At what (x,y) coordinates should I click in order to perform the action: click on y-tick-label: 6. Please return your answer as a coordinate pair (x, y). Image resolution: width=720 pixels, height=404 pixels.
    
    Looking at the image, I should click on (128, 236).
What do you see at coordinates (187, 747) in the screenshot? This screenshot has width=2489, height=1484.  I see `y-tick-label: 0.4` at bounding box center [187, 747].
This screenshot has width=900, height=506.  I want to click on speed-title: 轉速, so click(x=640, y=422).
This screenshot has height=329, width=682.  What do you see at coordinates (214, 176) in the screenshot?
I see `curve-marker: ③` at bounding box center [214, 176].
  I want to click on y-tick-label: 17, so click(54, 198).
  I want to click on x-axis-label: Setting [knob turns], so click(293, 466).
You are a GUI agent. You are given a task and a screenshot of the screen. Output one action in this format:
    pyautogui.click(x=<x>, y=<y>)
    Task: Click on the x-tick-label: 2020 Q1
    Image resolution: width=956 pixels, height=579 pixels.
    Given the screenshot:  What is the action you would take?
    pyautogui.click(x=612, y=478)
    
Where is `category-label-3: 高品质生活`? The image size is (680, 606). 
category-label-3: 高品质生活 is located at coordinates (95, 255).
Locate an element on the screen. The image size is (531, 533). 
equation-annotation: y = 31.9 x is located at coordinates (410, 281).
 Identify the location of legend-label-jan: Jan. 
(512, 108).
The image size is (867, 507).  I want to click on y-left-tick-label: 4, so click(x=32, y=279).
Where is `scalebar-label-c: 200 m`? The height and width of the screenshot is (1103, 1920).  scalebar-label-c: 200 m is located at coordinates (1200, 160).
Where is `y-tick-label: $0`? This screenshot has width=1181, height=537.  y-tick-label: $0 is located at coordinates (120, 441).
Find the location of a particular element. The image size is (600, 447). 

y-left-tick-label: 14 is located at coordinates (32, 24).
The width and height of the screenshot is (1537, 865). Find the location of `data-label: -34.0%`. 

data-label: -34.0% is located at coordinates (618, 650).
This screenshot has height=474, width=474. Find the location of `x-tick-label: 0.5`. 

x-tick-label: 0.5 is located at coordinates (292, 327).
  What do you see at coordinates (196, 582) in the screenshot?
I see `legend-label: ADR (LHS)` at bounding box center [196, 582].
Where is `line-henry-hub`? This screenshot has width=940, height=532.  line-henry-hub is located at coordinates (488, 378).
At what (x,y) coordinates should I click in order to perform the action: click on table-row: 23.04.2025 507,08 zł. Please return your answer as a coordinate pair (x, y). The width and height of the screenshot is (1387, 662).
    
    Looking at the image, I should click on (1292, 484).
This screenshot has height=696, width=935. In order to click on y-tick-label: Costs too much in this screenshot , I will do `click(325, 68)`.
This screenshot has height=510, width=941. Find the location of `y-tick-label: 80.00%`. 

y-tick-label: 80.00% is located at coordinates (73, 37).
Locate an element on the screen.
══════
Display each line of the material above that contains the word "center", treating uppercase and lowercase as different.

What do you see at coordinates (187, 747) in the screenshot? This screenshot has width=2489, height=1484.  I see `y-tick-label: 0.4` at bounding box center [187, 747].
I see `curve-marker: ③` at bounding box center [214, 176].
I see `legend-label: ADR (LHS)` at bounding box center [196, 582].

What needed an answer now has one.